Afrik : Vous avez des exemples ?

Sylviane Diop : Adams O’Connor est un peintre sénégalais sélectionné en 2002. Il travaillait alors sur un petit ordinateur très basique, avec un outil de dessin rudimentaire. Ce coloriste s’exprimait à travers sa souris pour faire des images absolument fantastiques tout simplement parce qu’il n’avait pas accès à des tubes de peinture, à de la toile. Il avait par contre un frère qui travaillait dans l’informatique et qui avait cette vieille machine qui traînait. Il est allé naturellement vers cet outil qu’il a commencé à maîtriser de manière tout à fait autodidacte. Par la suite, il a monté des expos en montrant des cédéroms.

Afrik : Quand est apparu le phénomène en Afrique ?

Sylviane Diop : A travers l’expérience de la biennale de Dakar, c’est en 1998 qu’on a commencé à sentir un intérêt pour l’outil numérique, avec des expériences dans le Off.

Afrik : Dak’art Lab est-il amené à devenir une structure pérenne ?

Sylviane Diop : C’est un projet sur lequel je travaille depuis trois ans. Il va fonctionner en continu à la suite de cette édition. Deux ou trois projets vont être inscrits pour être développés sur les deux prochaines années. De façon à ce qu’en 2006 nous puissions présenter des actes sur les travaux que nous aurons mené. Une rencontre est prévue en 2005 dans les cadres des activités inter-biennales.

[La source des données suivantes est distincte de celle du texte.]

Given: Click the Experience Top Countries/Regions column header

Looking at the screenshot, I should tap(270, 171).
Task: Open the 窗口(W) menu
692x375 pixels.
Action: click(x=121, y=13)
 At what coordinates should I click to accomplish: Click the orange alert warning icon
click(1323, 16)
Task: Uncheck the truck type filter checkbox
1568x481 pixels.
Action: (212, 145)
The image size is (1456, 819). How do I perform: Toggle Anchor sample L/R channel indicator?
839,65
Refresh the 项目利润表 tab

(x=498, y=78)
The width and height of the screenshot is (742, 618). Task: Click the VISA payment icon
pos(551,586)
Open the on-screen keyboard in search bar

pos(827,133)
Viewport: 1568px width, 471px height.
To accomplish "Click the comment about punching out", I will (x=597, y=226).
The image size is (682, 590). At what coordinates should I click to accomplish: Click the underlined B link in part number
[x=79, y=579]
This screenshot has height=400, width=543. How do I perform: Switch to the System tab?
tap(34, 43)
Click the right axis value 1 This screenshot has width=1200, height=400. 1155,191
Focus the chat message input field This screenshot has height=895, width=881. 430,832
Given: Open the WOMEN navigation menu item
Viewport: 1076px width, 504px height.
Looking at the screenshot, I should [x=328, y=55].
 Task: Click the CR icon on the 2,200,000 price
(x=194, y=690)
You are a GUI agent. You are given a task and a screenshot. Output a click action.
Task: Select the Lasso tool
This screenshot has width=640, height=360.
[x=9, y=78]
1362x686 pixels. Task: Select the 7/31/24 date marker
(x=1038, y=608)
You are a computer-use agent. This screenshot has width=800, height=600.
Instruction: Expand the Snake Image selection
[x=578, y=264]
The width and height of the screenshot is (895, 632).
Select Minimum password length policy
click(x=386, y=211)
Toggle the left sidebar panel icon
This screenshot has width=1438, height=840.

Afrik : Dak’art Lab ambitionne-t-il de devenir la plate-forme de l’art numérique africain ?

Sylviane Diop : C’est surtout ce qu’il veut être ! Et cela se retrouve dans le fait qu’il noue des partenariats avec des structures telles que le New media institute ou Ars Electronica.

Afrik : Aujourd’hui Dak’art Lab est hébergé sur le site Internet du Dak’art. Aura-t-il, à terme, son propre site ?

Sylviane Diop : Probablement dans les deux années à venir, mais il sera de toute façon accolé au site de Dak’art.org.